(Records from a collection)
▶
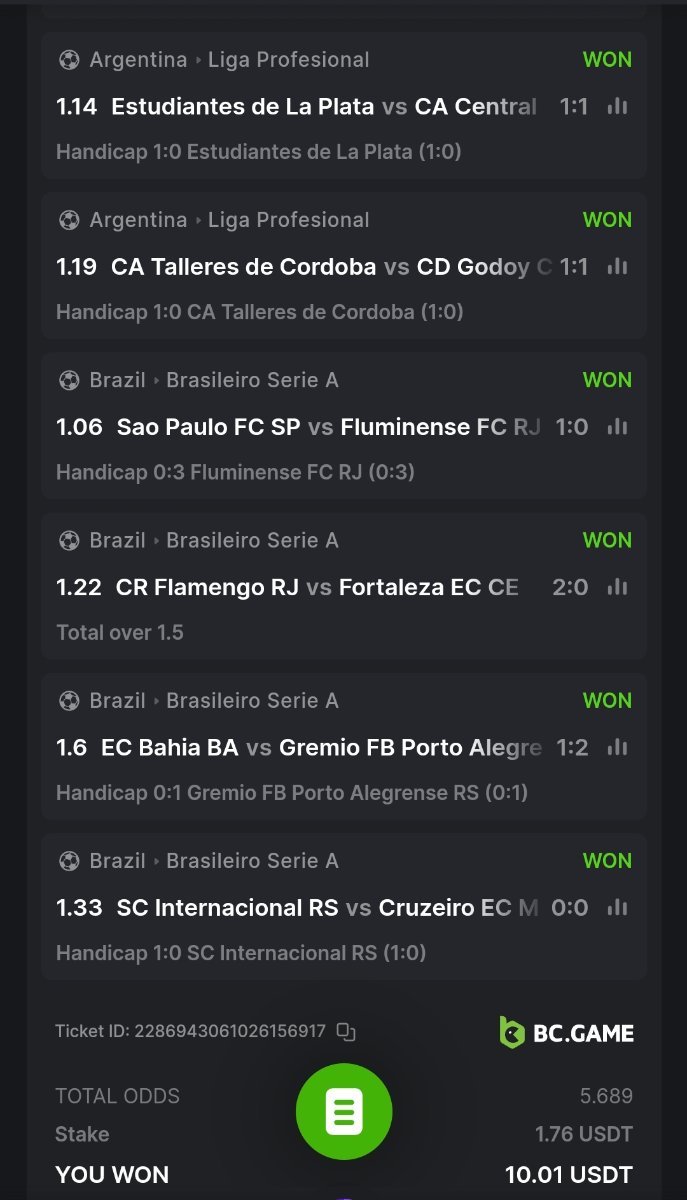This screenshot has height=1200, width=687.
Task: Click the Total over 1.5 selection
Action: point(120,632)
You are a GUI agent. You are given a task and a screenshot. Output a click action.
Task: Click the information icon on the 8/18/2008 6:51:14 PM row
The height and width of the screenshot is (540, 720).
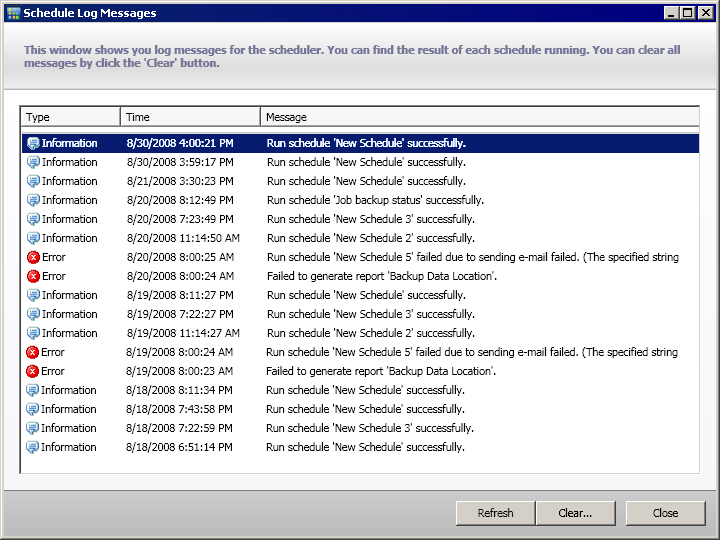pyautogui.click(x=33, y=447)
◀
▶
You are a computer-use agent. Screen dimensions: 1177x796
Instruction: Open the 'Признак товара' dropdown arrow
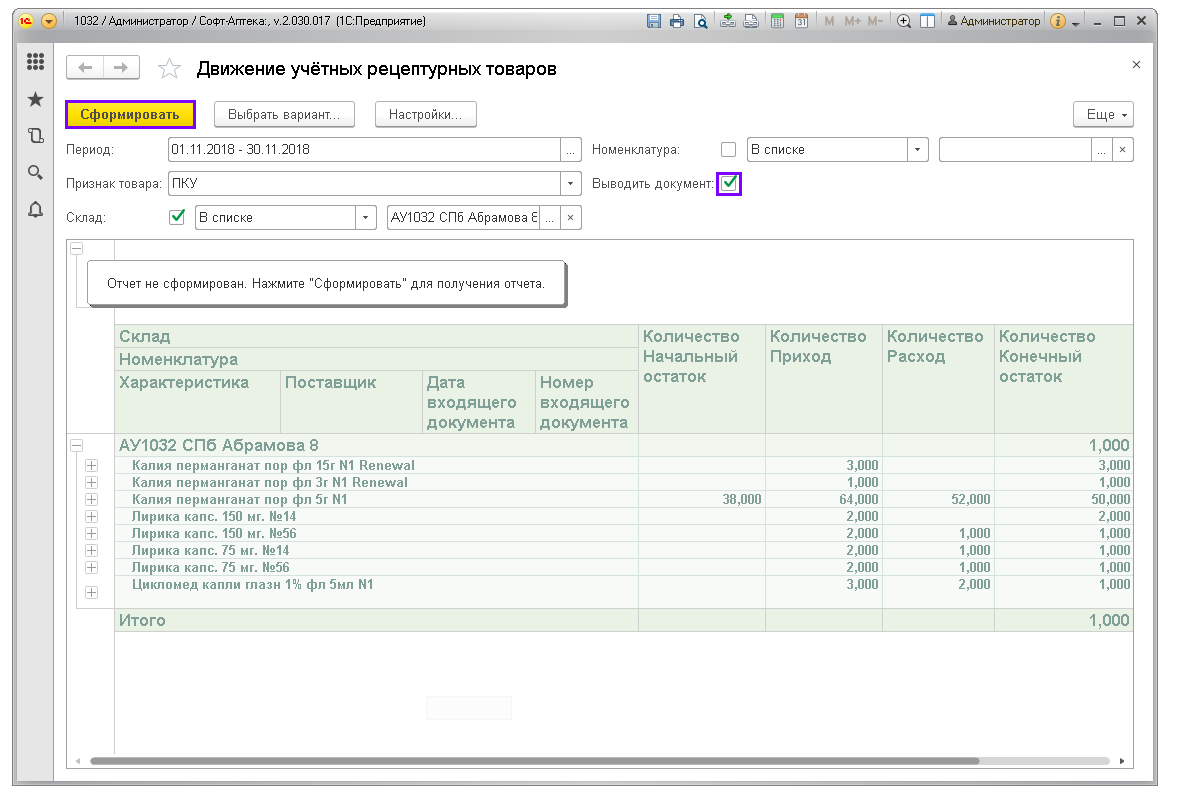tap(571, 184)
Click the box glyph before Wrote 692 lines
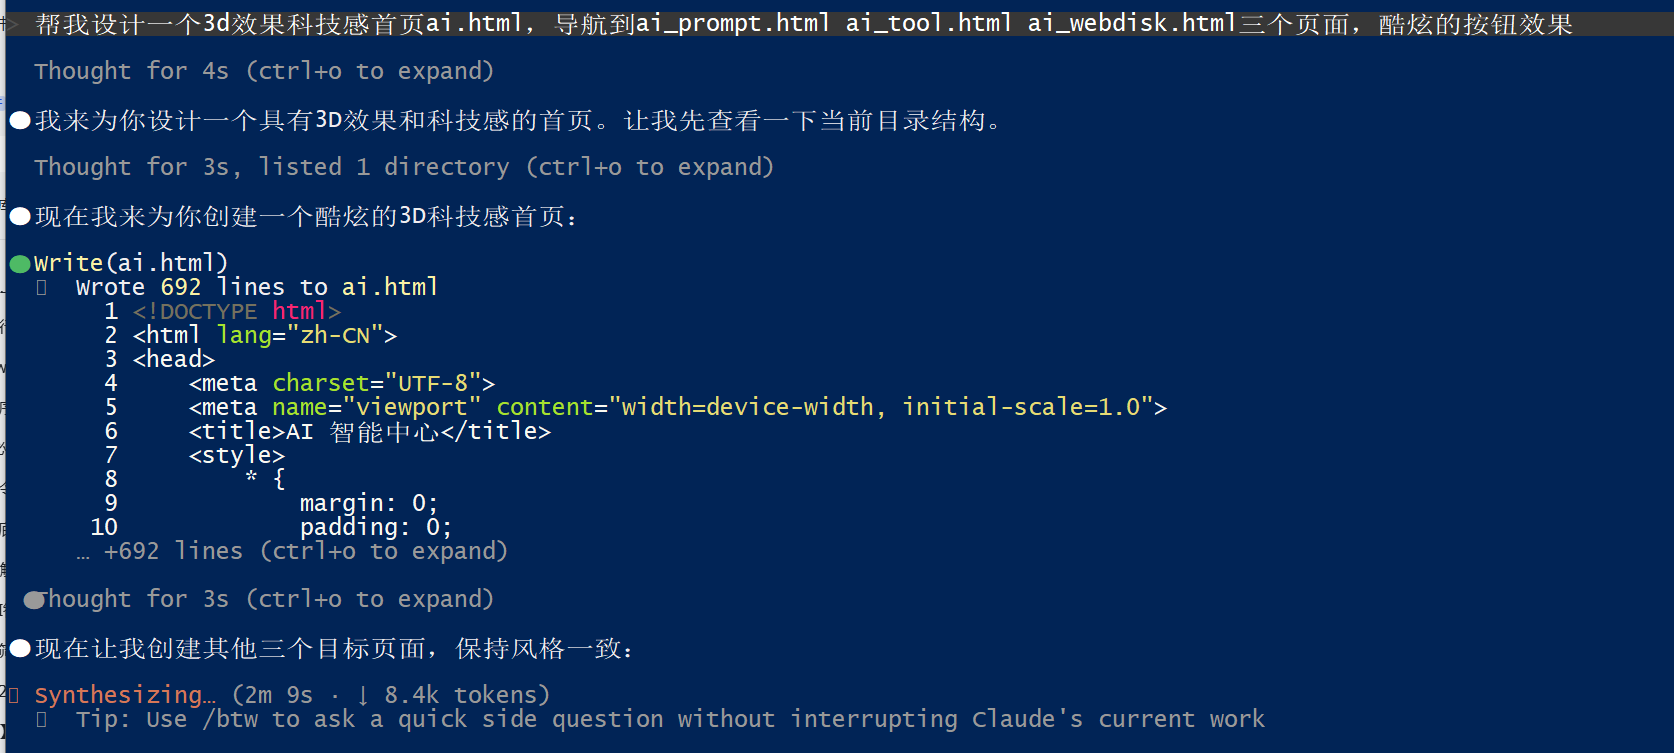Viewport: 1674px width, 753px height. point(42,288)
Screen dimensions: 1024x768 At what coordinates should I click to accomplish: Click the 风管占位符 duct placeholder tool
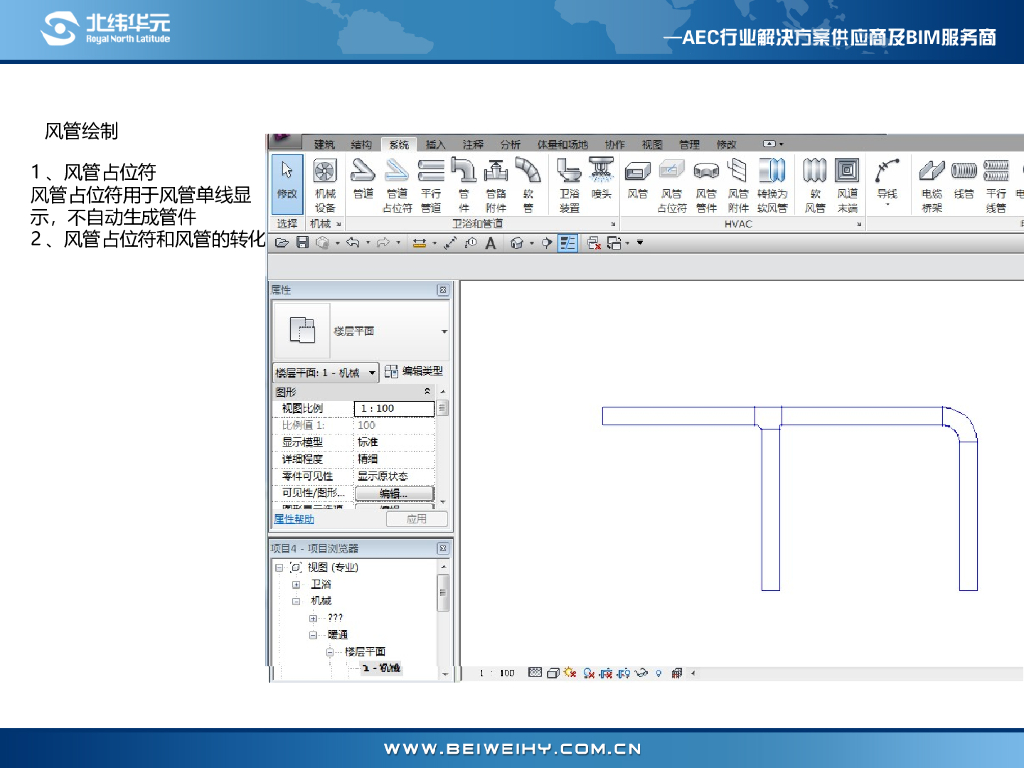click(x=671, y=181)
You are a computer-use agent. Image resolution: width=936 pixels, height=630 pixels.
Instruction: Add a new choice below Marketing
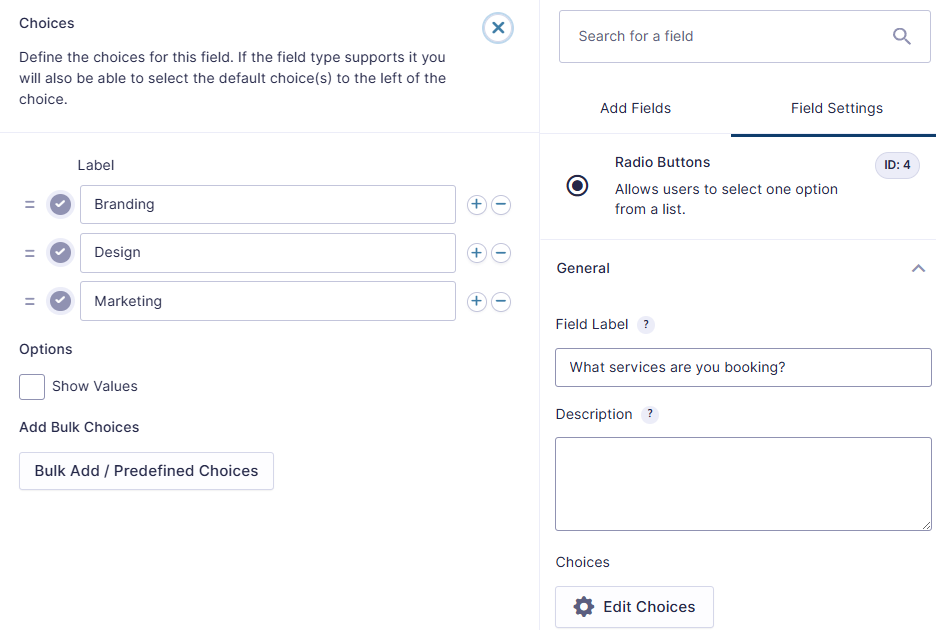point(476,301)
◀
GOAL OF THE EXERCISE: Find "computer" in the preceding records. Copy each line that holds it.

TASK SOLUTION:
You are a computer-use agent. Screen dimensions: 1177x796
You are a computer-use agent. Image resolution: width=936 pixels, height=630 pixels.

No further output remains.